A U.S. Appeals Court recently ruled that truckers must be paid for sleeper berth time over eight hours under federal labor law.

On December 12, 2023, the United States Court of Appeals for the First Circuit sided with a group of truckers led by Juan Carlos Montoya in their years-long legal battle against CRST Expedited and CRST International.

The truckers argued that CRST violated the Fair Labor Standards Act (FLSA) by failing to pay them for time spent in the sleeper berth over eight hours in a twenty-four hour period. The eight hours is considered a non-compensable sleeping period.

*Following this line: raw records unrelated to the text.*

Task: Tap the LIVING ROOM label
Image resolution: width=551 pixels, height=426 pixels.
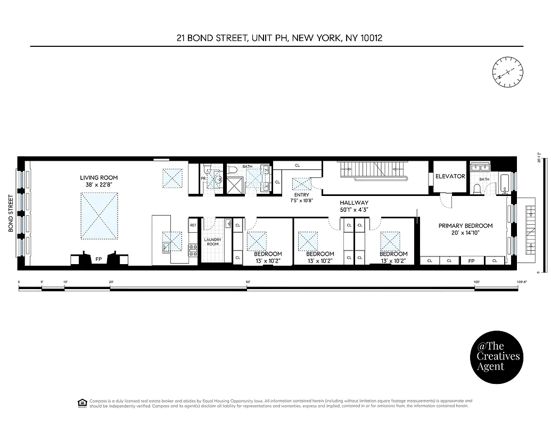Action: coord(98,178)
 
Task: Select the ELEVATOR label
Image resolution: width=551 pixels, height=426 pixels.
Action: coord(450,176)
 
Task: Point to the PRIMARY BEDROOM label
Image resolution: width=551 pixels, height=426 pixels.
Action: coord(465,226)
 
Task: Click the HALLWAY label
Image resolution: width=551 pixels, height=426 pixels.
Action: coord(354,203)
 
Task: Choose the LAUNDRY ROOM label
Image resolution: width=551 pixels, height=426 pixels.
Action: coord(213,242)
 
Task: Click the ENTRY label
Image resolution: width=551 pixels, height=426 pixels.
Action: coord(301,195)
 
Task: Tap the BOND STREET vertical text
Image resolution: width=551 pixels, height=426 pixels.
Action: coord(11,213)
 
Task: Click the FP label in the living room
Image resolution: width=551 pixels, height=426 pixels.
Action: coord(98,259)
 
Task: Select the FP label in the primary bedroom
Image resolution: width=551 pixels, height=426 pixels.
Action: coord(471,261)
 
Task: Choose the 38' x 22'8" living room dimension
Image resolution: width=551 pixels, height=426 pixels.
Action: coord(98,185)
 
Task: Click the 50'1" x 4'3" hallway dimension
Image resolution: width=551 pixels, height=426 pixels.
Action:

The lawsuit argued that for team truckers, sleeper berth time would be considered “on duty” under the FLSA and should therefore be compensated time. The truckers said that if sleeper berth time counted towards hours worked, then drivers would fall below hourly minimum wage standards.

The court found that CRST’s team driving business model benefits from the fact that drivers are confined within the sleeper berth beyond their eight hours sleeping period:

The fact that the drivers are typically traveling during time spent in the sleeper berth also suggests that such time is for CRST’s benefit, given the importance of continuous travel to CRST’s business. CRST’s team driving approach, requiring drivers to trade on and off their driving and non- driving times until they arrive at their destination, allows CRST’s trucks to remain in near continuous motion while complying with DOT regulations limiting drivers’ hours behind the wheel. CRST benefits enormously from the team driving model as the company makes its deliveries in approximately half the time that it would take a solo driver to complete the same trip. Indeed, CRST understands the necessity of drivers’ sleeper berth time to the company’s bottom line, explaining that its team driving model allows it to “get twice the utilization out of the truck and keep that cargo moving . . . twenty hours a day or more.” Such speed of travel is made possible only by the resting driver resetting their driving hours in the sleeper berth while their teammate continues to drive.

 

The court also found that while truckers are free to perform leisure activities during their sleeper berth time, this time is compromised by the nature of their work:

Although CRST recognizes that employees are confined to the sleeper berth, it repeatedly emphasizes that the drivers may use the sleeper berth time for personal activities such as eating, watching movies, and connecting to the internet, making such time predominantly for the drivers’ benefit. Somewhat implausibly, CRST contends that drivers can do “anything . . . they [have] a mind to do” during their sleeper berth time.

CRST’s argument turns a blind eye to the limitations inherent in the drivers’ physical location. Though drivers may be able to engage in some leisure activities, the nature of these activities is restricted by the drivers’ presence in the sleeper berth of a moving truck — a small space, containing only some basic living essentials, that drivers cannot leave until the truck stops moving. The minimum height of the sleeper berth is a mere 24 inches as measured from the top of the mattress installed in the berth, see 49 C.F.R. § 393.76(a)(1), meaning that drivers may struggle to stand or even sit up in bed in the sleeper berth. The driver in the sleeper berth is also in constant proximity to the noise of the truck’s engine, further reducing drivers’ ability to sleep, relax, or engage in leisure activities of their choice. In short, CRST’s argument that the drivers’ time is their own because they can use it as they wish is unpersuasive considering the drivers’ physical confinement in a restrictive space that is ill-equipped for many activities.

The court also found that sleeper berth time is a burden on the driver that benefits his or her employer:

While the record does not contain examples of drivers’ sleeper berth time being interrupted for work, the nature of the team driving setup means that the driving teammate may call on the resting teammate to provide emergency assistance, even during the mandated ten-hour period defined as “off-duty” by the DOT regulations. See 49 C.F.R. § 395.1(b)(2) (providing that, in “emergency conditions,” a driver may complete the shipment even if the driving time falls outside of the maximum driving time “without being in violation of the provisions of the regulations”). The discomfort of being confined in a small and noisy space, as well as the possibility of interruptions, suggest that the sleeper berth time presents more than a “minimal burden” on drivers. See Singh, 524 F.3d at 368. Considering the restrictions that sleeper berth time places on drivers and its centrality to CRST’s team driving model, we conclude that such time predominantly benefits the employer.

The court ultimately concluded that “we hold that employees’ time spent in the sleeper berth that exceeds eight hours per day is compensable work under the FLSA.”